On the farm Bringes in the parish of Norrlanda, about 7 km from the east coast and about 2 km west of the church the ruin of a medieval two storeyed stone building is situated. As vernacular stone buildings in the rural and forested districts are rare, persons interested in history have been looking for answers to why the building was erected in stone and for what purpose it was erected.

Dating of the building may increase the possibility of more information to research in history.

A short cant timber with square cross section, a fire damaged stump from an outside gallery in the western facade gave the year 1187 for the outermost annual ring. The timber lacks waney edge. In the vault room on the ground floor two tie beams still remain under the vaulted ceiling. They are contemporary with the erection of the house. The northern beam has 167 annual rings and the southern beam has 222. The southern one has waney edge ( = the surface of the annual ring close to the bark) and therefore is of interest to examine. The variation in the growth of the annual rings is so weak that dating has not been possible. Some of the annual rings have a width of 0.05 mm. These can only be distinguished by means of microscope. Computer treatment of data from the 70 oldest annual rings give one singular peak of correlation with a reference chronology but the younger annual rings need to be moved one step forward in time on the time scale to get a positive correlation. When the ring width in pine is narrow as in this case 0.05 - 0.30 mm one or another ring may be only partly developed and by chance is missing in the sample. If this has happened in our case the outermost annual ring was built in 1232 and the building was erected in 1233 or soon thereafter.

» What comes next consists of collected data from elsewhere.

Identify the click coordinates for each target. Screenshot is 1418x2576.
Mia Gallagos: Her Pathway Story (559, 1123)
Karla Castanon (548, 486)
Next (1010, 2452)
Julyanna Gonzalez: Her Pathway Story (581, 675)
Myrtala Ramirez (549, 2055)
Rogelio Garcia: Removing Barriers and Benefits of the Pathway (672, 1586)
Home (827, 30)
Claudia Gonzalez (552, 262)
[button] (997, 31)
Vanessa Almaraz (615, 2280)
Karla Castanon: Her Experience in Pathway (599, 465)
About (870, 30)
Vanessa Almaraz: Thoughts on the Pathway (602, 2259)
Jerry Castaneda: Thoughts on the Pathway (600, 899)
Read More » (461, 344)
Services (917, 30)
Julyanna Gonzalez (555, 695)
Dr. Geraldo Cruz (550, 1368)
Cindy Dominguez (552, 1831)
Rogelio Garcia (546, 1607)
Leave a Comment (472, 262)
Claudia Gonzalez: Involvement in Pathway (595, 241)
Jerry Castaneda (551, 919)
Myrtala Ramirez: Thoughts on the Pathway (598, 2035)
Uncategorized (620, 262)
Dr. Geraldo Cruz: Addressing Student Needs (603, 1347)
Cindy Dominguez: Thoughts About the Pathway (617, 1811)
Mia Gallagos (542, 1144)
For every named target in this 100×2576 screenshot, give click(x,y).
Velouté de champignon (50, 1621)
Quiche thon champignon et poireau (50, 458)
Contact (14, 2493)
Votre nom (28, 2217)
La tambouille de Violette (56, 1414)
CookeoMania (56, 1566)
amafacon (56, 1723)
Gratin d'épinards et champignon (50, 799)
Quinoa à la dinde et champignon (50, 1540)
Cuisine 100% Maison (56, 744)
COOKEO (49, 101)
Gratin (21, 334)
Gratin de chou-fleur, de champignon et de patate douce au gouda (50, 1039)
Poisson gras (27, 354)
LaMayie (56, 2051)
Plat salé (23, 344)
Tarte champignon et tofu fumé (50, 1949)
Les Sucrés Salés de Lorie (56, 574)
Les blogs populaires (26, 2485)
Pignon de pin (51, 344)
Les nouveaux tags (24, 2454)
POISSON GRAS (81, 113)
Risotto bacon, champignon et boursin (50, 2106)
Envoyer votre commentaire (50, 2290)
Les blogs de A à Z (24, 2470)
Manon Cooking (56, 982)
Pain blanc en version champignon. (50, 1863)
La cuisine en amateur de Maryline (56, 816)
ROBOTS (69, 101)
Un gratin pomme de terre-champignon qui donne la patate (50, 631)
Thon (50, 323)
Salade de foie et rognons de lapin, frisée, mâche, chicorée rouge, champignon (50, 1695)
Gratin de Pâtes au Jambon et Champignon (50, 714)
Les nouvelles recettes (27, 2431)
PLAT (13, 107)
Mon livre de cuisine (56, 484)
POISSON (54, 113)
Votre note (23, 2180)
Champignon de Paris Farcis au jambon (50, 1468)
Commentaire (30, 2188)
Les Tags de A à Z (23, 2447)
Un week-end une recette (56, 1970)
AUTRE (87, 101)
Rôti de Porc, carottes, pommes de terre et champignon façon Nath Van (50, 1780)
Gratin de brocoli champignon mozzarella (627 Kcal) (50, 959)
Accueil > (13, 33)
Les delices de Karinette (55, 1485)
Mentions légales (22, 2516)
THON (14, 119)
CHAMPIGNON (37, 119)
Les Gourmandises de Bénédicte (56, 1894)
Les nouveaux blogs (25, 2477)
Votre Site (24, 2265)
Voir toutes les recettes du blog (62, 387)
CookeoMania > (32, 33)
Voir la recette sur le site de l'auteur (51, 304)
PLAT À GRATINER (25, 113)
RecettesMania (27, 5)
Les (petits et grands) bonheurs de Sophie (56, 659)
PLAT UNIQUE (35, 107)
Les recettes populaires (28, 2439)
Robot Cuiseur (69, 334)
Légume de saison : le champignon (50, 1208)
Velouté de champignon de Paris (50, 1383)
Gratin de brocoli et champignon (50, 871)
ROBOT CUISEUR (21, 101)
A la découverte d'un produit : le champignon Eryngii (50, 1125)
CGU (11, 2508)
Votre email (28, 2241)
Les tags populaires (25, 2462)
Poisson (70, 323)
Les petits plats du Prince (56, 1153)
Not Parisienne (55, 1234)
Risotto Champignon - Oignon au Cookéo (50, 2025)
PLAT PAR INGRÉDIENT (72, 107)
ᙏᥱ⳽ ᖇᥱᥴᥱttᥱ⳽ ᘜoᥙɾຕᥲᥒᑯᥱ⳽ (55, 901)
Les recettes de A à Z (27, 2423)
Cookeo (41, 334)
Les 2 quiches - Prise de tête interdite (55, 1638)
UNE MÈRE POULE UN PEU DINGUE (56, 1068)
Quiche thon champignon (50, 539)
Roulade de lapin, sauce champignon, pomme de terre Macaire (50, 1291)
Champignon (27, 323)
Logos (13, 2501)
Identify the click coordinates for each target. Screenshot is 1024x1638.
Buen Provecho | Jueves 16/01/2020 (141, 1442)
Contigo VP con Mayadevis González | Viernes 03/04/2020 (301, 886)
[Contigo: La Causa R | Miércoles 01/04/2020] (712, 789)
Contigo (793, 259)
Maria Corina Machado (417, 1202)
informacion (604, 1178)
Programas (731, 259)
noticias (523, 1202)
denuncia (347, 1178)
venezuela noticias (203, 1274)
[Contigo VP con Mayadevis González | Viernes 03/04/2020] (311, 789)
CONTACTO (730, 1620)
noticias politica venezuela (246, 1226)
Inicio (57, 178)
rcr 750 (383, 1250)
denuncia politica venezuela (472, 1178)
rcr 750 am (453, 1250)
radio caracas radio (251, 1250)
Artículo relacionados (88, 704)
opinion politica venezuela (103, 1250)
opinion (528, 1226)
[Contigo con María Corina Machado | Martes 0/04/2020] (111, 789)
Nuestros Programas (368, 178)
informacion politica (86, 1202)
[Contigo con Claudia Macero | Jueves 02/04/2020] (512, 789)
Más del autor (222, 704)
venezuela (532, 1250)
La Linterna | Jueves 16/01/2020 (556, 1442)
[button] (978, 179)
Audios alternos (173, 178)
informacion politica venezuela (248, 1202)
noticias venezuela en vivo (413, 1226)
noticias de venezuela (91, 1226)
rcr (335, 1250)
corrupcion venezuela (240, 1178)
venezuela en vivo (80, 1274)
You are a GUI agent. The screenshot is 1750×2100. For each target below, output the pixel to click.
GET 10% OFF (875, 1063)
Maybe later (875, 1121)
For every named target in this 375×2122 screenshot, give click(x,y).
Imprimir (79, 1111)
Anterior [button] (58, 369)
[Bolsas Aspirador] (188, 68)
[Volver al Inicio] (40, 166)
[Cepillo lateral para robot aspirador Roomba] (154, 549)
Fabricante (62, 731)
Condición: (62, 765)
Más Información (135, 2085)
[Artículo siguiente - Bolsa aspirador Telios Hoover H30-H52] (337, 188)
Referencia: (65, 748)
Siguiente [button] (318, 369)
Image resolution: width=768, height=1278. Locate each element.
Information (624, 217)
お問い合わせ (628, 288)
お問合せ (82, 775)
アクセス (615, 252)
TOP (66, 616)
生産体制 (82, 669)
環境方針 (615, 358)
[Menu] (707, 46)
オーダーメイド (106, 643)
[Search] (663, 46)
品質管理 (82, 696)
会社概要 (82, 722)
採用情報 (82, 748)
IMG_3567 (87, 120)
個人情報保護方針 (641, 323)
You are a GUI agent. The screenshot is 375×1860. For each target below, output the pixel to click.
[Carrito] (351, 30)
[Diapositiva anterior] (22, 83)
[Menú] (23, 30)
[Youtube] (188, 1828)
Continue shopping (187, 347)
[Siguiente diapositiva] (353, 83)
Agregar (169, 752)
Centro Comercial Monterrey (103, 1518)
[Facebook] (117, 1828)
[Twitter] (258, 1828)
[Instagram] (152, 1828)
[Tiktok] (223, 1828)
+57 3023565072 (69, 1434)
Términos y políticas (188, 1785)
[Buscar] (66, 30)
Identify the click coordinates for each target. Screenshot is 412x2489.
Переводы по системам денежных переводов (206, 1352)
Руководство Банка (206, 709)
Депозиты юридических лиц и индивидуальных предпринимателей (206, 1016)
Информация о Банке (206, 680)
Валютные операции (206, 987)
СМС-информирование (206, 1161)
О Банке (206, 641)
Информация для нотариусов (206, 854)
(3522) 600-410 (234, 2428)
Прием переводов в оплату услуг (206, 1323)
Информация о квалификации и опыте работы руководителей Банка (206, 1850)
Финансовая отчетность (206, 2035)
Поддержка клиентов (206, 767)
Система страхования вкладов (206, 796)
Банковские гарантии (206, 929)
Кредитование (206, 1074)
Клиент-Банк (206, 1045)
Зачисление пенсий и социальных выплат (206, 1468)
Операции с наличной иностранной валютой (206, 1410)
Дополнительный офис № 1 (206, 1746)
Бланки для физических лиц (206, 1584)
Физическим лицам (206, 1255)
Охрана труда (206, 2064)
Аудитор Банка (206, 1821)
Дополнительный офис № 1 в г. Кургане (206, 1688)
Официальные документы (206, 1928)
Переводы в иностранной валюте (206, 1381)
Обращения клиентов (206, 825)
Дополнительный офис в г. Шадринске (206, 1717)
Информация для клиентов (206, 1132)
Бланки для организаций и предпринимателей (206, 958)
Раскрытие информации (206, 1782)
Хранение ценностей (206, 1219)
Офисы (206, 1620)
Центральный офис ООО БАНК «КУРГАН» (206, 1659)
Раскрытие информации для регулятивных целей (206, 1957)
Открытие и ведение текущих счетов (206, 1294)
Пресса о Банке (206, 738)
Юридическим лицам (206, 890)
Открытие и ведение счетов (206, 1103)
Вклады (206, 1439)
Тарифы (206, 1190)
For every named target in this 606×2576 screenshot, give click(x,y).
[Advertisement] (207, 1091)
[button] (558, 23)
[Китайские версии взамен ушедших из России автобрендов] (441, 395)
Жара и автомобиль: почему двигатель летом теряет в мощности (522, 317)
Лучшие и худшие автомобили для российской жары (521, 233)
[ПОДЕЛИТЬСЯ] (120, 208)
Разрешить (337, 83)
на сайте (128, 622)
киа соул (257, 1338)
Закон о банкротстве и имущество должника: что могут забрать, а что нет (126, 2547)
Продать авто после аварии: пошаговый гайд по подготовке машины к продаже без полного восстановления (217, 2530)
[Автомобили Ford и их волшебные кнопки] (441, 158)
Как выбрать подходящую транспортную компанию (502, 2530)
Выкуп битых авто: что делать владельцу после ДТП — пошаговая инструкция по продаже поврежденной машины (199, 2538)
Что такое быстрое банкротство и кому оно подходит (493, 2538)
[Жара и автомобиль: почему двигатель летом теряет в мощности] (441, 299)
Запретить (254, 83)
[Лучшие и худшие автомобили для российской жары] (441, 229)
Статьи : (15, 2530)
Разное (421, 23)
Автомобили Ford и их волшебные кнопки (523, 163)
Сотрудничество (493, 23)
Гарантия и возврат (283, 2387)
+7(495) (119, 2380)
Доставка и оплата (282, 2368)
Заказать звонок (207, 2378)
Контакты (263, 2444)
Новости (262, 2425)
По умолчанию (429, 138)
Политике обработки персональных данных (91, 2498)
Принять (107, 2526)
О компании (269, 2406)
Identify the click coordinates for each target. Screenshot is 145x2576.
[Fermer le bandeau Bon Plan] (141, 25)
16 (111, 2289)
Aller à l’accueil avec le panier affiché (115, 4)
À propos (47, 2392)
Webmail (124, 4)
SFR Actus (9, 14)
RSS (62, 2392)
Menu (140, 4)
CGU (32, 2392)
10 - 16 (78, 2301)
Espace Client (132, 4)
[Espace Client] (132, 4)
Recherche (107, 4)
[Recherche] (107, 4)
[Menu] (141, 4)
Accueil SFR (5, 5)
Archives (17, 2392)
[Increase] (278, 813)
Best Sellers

The northern beam gives one of many examples that one has to be extremely careful when trying to infer on the age of an examined object only by receiving dating from a table where one single sample is selected. The outermost annual ring is dated 1139 and the innermost annual ring 973. Solely from these data one might suspect that this beam would originate from an earlier building but that is not the case. The innermost annual rings are developed normally up to a point where the sequence faces a peak of growth in the annual rings. This is characteristic when forest fire has passed over an area. After a fire the soil receives fertilizer from the ashes and for 3 - 5 years the trees increase their growth considerably until the fertilizing stuff is leached away. In our case the peak of growth was followed by very weak growth or 0.1 - 0.2 mm/year. The difference of 92 years between 1232 and 1139 corresponds to that 1 - 3 cm of wood has been cut off when the beam was shaped. An extrapolation from available data results in that 1.7 cm of wood has been cut away.

In the south-eastern part of the ruin is a fire place which has been put in place later. Two embedded re-cut timbers of pinewood at the fire place have waney edge, where the outermost annual ring is dated 1625. A dating of a piece of wood of this kind may seem to be unimportant but may possibly be of use in building history.